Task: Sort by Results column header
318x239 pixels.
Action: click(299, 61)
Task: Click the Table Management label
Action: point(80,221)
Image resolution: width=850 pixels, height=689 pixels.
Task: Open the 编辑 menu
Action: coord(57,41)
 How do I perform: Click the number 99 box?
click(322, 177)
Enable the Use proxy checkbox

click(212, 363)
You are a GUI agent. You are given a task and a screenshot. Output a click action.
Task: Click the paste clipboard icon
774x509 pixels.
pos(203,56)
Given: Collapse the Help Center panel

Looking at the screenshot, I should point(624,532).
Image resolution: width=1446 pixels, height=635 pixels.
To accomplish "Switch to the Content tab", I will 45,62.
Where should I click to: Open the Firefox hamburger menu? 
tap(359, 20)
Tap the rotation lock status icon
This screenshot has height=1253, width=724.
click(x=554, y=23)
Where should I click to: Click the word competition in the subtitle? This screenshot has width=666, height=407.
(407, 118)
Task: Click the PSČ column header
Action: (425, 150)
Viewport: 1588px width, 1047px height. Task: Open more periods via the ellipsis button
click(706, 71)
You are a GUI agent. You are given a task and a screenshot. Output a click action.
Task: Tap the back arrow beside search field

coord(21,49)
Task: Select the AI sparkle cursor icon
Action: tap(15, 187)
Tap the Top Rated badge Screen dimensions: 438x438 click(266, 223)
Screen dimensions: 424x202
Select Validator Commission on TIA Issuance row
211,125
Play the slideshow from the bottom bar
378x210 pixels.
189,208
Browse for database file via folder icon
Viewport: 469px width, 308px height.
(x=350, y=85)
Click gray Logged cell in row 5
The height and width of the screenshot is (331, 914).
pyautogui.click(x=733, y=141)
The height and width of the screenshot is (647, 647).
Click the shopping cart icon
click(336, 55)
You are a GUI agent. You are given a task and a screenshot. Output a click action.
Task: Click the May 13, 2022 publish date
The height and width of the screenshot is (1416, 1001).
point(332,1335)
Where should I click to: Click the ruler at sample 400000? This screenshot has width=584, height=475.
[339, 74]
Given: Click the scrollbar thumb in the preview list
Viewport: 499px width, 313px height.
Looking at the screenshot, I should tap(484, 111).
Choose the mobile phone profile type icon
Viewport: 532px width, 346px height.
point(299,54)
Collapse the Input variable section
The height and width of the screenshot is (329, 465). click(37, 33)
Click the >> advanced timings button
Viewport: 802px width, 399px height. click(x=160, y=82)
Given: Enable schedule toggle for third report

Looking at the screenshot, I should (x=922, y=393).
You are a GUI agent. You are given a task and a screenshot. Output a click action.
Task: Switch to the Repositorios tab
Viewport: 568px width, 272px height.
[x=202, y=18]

__________

Action item:
Using the records above, list each line that includes "Switch".

Task output:
To accomplish "Switch to the Content tab", I will 45,62.
Task: Switch to the Repositorios tab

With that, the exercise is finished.